Pero, si aún no la han visto, no piensen que construye este discurso -o mejor, este diálogo- desde el arrebato, el desgarro o lo grotesco. Rocío Molina obliga al público a reincorporarse en la silla del patio de butacas y a anclar su mirada en sus milimétricos y a veces imperceptibles movimientos porque juega, disfruta y responde justo con lo inesperado. Es decir, al margen de su dominio sobrenatural de la técnica, lo que realmente te lleva a conectar con la artista es su franqueza y honestidad. La manera en que se sobreexpone y te invita a acompañarla en un exorcismo personal que no pretende acabar con ningún demonio, sino liberar los instintos más naturales. Como esa mujer que se queda desnuda para que los demás la miren y la midan, que relata Marta Sanz en Lección de anatomía. Como si su cuerpo fuese el texto en el que se ha escrito su biografía.
De esta forma, en el cierre de la temporada de los Jueves Flamencos de Cajasol, Rocío Molina articuló un sencillo y equilibrado engranaje en el que las palmas rotundas de El Oruco, la voz quejosa de Israel Fernández, el eco luminoso de José Ángel Carmona, la guitarra provocadora e inspiradora de Eduardo Trassierra y la sensibilidad y el mimo que salía de las cuerdas de Yerai Cortés se iban engarzando con soltura.

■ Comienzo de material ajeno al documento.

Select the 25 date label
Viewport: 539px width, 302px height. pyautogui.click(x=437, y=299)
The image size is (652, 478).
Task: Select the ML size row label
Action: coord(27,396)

Construyendo entre todos una fluida y dinámica secuencia de contrastes y reflejos con la inspiración como epicentro.
Entretanto, ella, imparable y sin tregua, fue bailando mostrando en cada palo una intencionalidad y una tensión distinta, porque una cosa es zapatear y otra clavar el tacón para pisotear las dudas. Así, dejó sin aliento igual cuando se congeló para bailarle al silencio o movió lentamente las muñecas en un precioso ejercicio de absoluta maestría que cuando se contoneó enigmática y seductora por taranta, se sublevó poderosa por bulerías desde la silla, coqueteó con el bastón por tangos o sentenció por soleá con bata de cola. Asociando con espíritu de forense cada pieza a un músculo, a un órgano, a un hemisferio, a un hueso…
En definitiva, Rocío Molina volvió a demostrar, esta vez sobre un pequeño escenario, lo que ya dejó patente en la inolvidable improvisación de cuatro horas que llevó a cabo en la Bienal de 2016. Que en estos momentos en recursos, plasticidad, dramatismo, creatividad y personalidad está primero ella y después las demás.